1. Antes de expor a finalidade da CNBB, assim como está no Código de Direito Canônico, incluindo a exposição da ambiguidade que lhe parece ser própria, deve-se observar sua atuação, como de fato acontece na atualidade, através daquilo que ela mesma produz, mesmo contra si. Em 21 agosto de 2019, Dom Walmor Oliveira de Azevedo, quatro meses depois de eleito presidente da Conferência Nacional dos Bispos do Brasil, constituiu um “Grupo de Análise de Conjuntura” (ético-social e/ou ético-política) para as ações evangelizadoras acontecerem “de maneira encarnada”, embora expresse também que tais produções não representam necessariamente o pensamento dos bispos.
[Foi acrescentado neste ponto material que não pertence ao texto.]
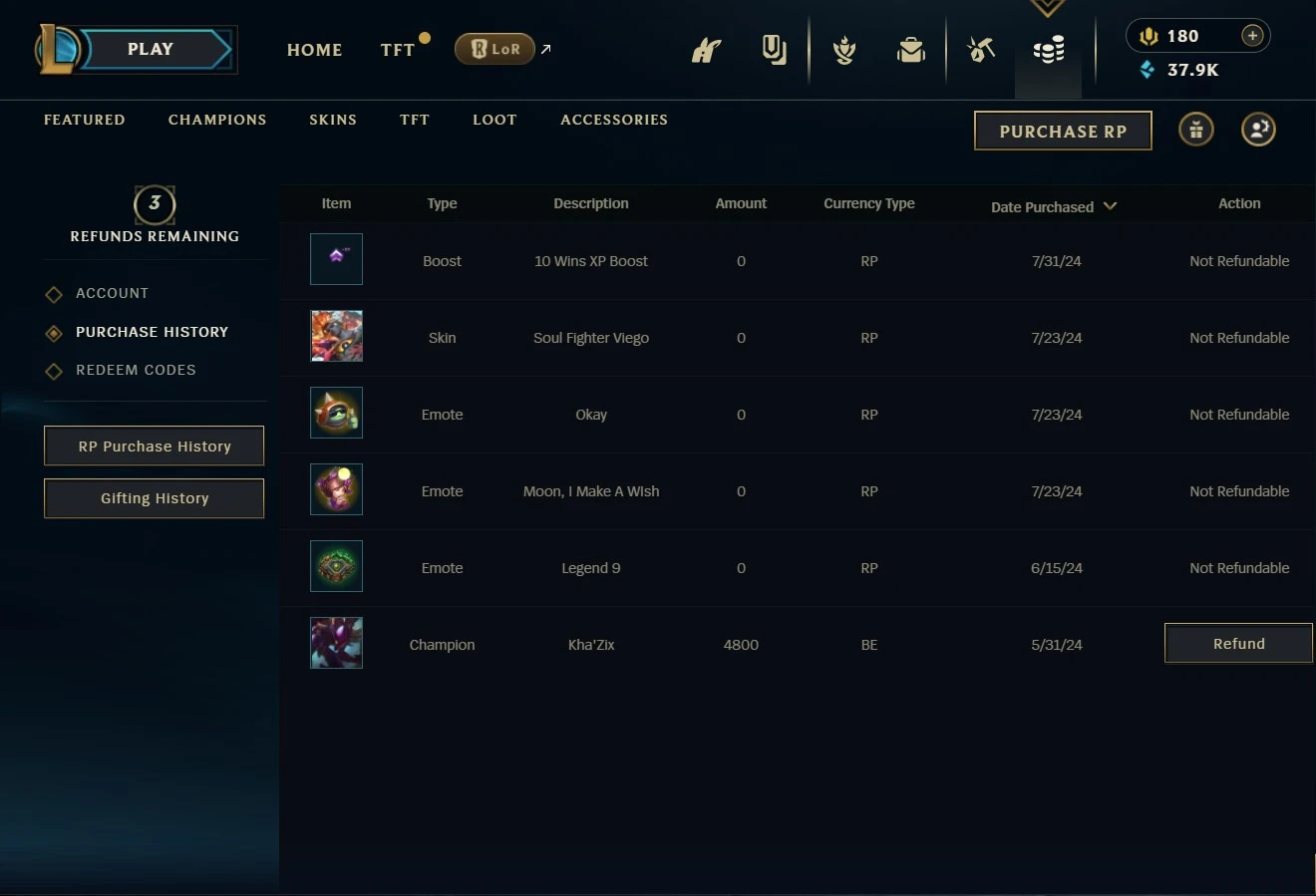Switch to the Accessories store tab
Viewport: 1316px width, 896px height.
tap(614, 120)
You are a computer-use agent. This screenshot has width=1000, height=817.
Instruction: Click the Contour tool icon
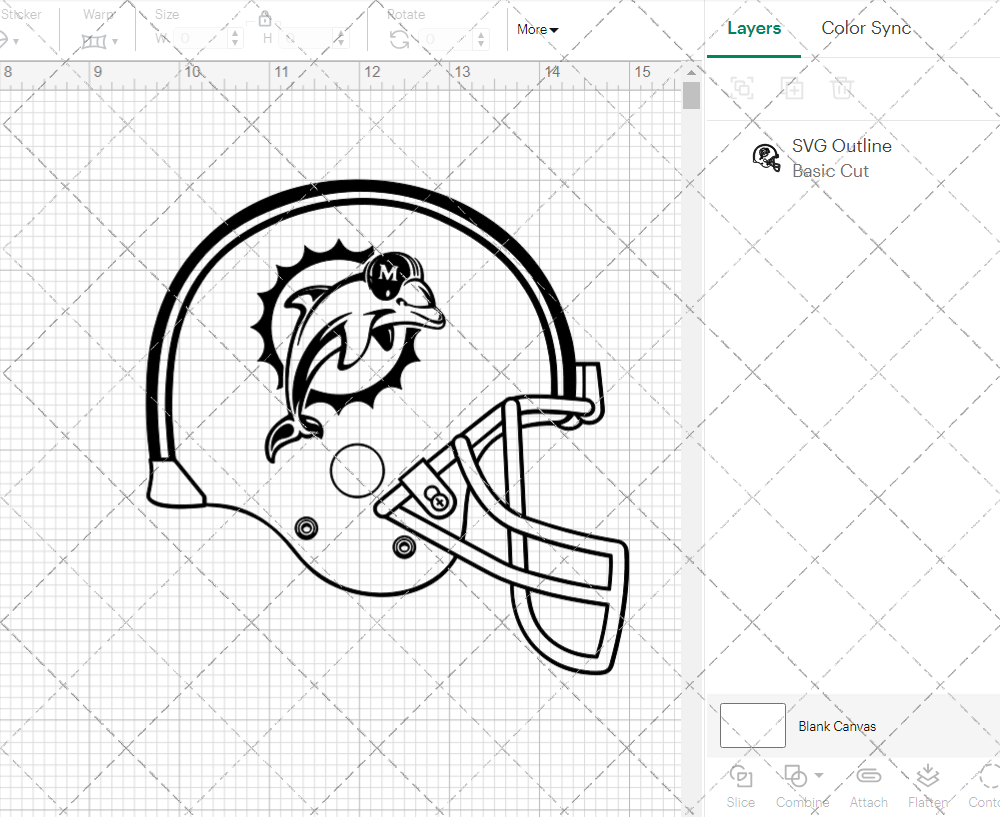[x=986, y=778]
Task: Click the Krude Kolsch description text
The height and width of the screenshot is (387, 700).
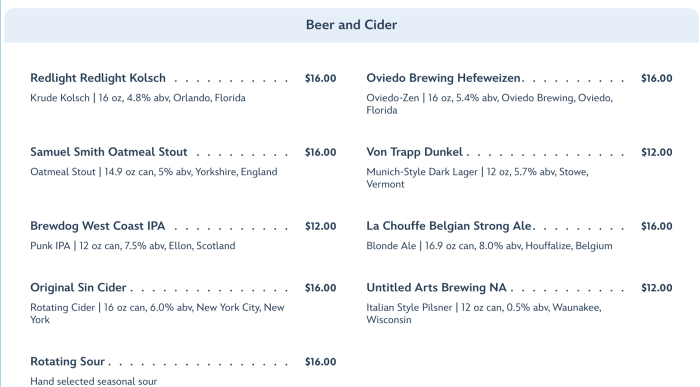Action: (x=138, y=98)
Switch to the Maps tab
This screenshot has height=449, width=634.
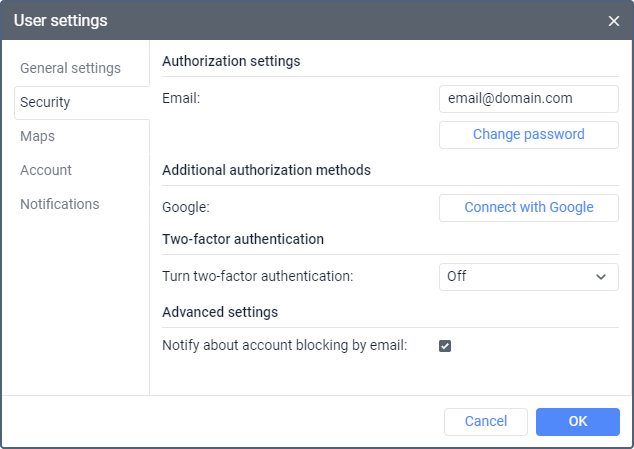pyautogui.click(x=37, y=136)
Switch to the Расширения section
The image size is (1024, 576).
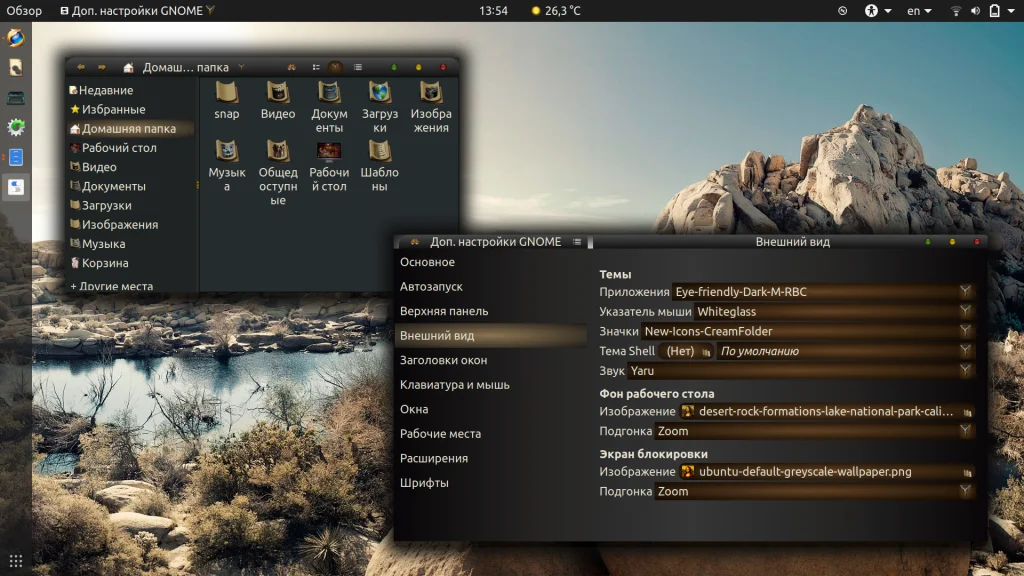(x=434, y=458)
Ambíguo?
2. Segundo o Cân. 447, dispondo sobre as funções pastorais exercidas em conjunto pelos bispos para favorecerem os fiéis de um território, devem promover “o maior bem que a Igreja oferece aos homens” (seria uma análise de conjuntura?), donde os apostolados são ajustados às circunstâncias do tempo e espaço. Mesmo a CNBB em 2018, depois de tanta polêmica causar ao tentar se esquivar das ambiguidades que ela mesma tem provocado, precisou explicar que não faz parte da Hierarquia da Igreja, que não tem poder sobre os bispos; apenas o Papa o possui. Nisso que afirma, resta agora entender se atende ao Código de Direito Canônico, mas não antes de trazer outra questão ambígua.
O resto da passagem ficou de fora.